Hospital overcrowding has reached critical levels today with 803 patients being treated on trolleys, chairs or other inappropriate spaces across Ireland's emergency departments and wards, according to figures released by the Irish Nurses and Midwives Organisation.
The national trolley count for 13 January shows 485 patients waiting in emergency departments and a further 318 in ward areas without proper beds. Cork University Hospital recorded 90 patients on trolleys today, with 63 in the emergency department and 27 in ward areas, making it one of the most severely affected hospitals nationally. Mercy University Hospital in Cork had 24 patients without beds.
University Hospital Limerick recorded the highest figure nationally with 127 patients on trolleys, followed by Cork University Hospital's 90 and University Hospital Galway's 60.
Phil Ní Sheaghdha, INMO General Secretary, expressed serious concerns about patient safety:
"Yet again we are seeing huge numbers of patients being admitted to hospital without a bed today. We know when activity is this high across the system, patient and staff safety suffers."
The INMO highlighted particular concerns about elderly patients enduring extended waits in unsuitable conditions. In one hospital, a 90-year-old patient waited on a hard chair for over 45 hours before receiving a bed. Another location reported that over 72% of admitted inpatients are over 75 years old.
Ms Ní Sheaghdha added:
"The fact that older citizens who have been deemed sick enough for admission are being treated on trolleys, chairs and other inappropriate spaces for long periods is distressing."

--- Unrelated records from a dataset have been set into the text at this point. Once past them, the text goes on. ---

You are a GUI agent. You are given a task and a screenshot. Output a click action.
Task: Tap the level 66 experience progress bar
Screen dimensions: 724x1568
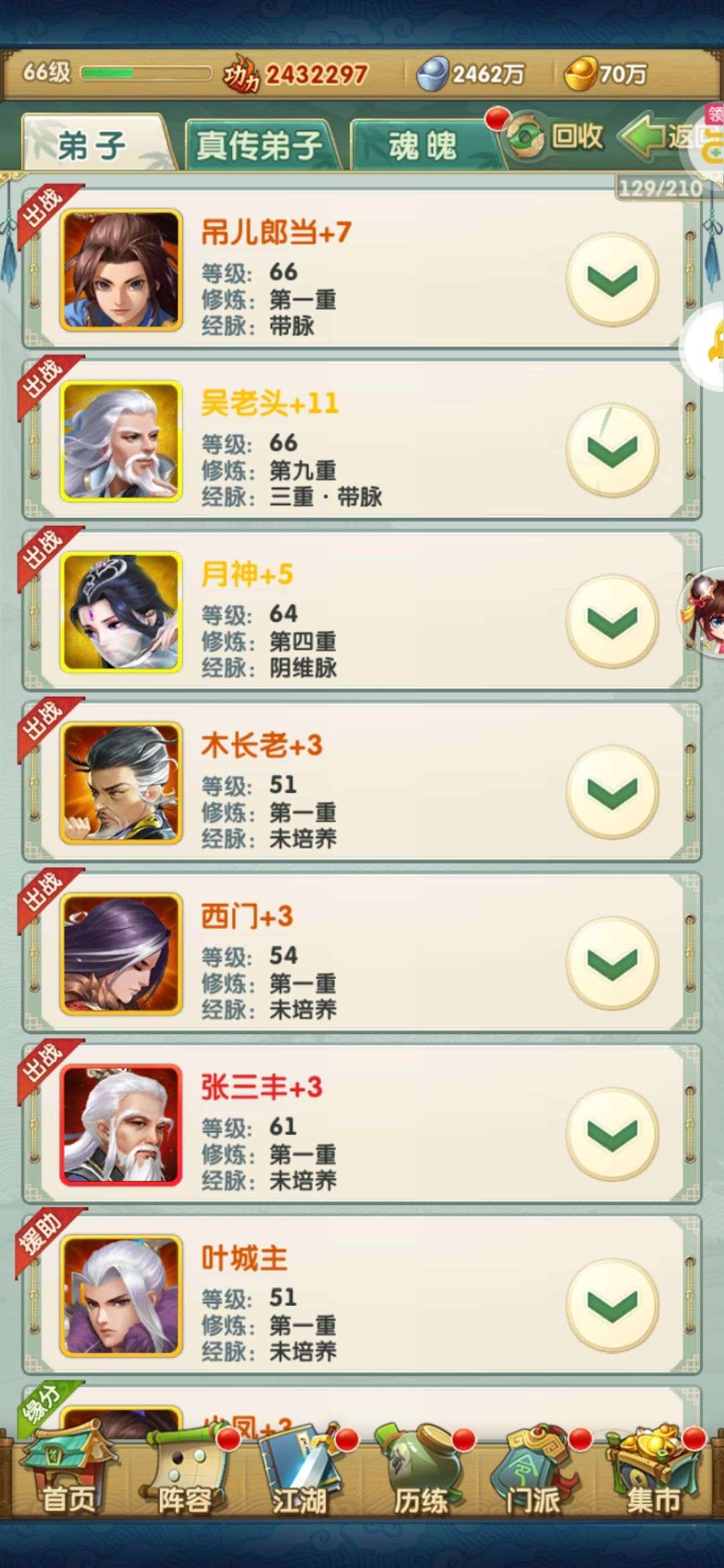(x=145, y=73)
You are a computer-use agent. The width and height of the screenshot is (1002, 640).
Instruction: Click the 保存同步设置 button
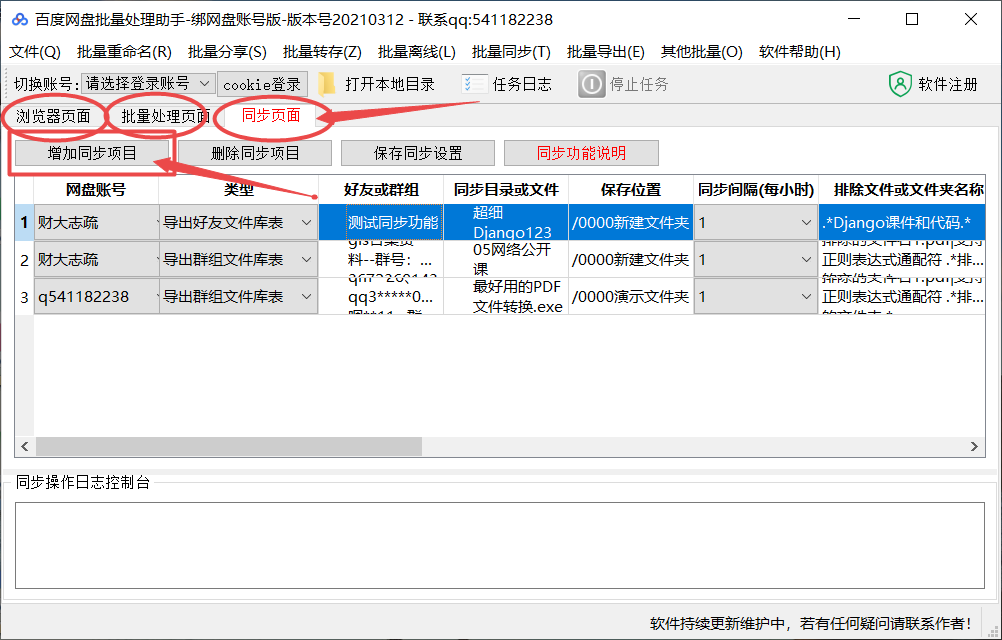click(419, 153)
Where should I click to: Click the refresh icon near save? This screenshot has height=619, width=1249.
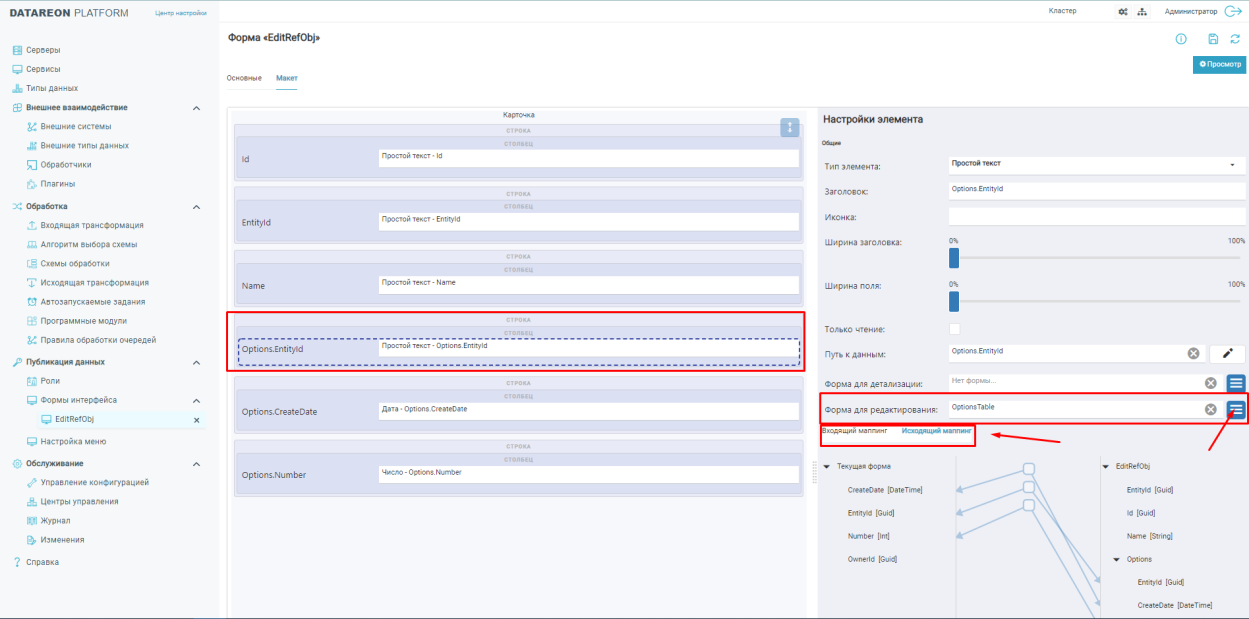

Staffing shortages continue to compound the crisis across multiple hospitals. The INMO noted that unsafe staffing levels are undermining nurses' and midwives' ability to deliver safe and timely care, with unfilled rosters becoming routine rather than exceptional.
Ms Ní Sheaghdha stated:
"In many hospitals, unfilled rosters are becoming the norm rather than the exception, creating increasingly unsafe conditions for both nurses and patients."
The national figure includes just three children under 16 years old awaiting beds across the country's paediatric hospitals.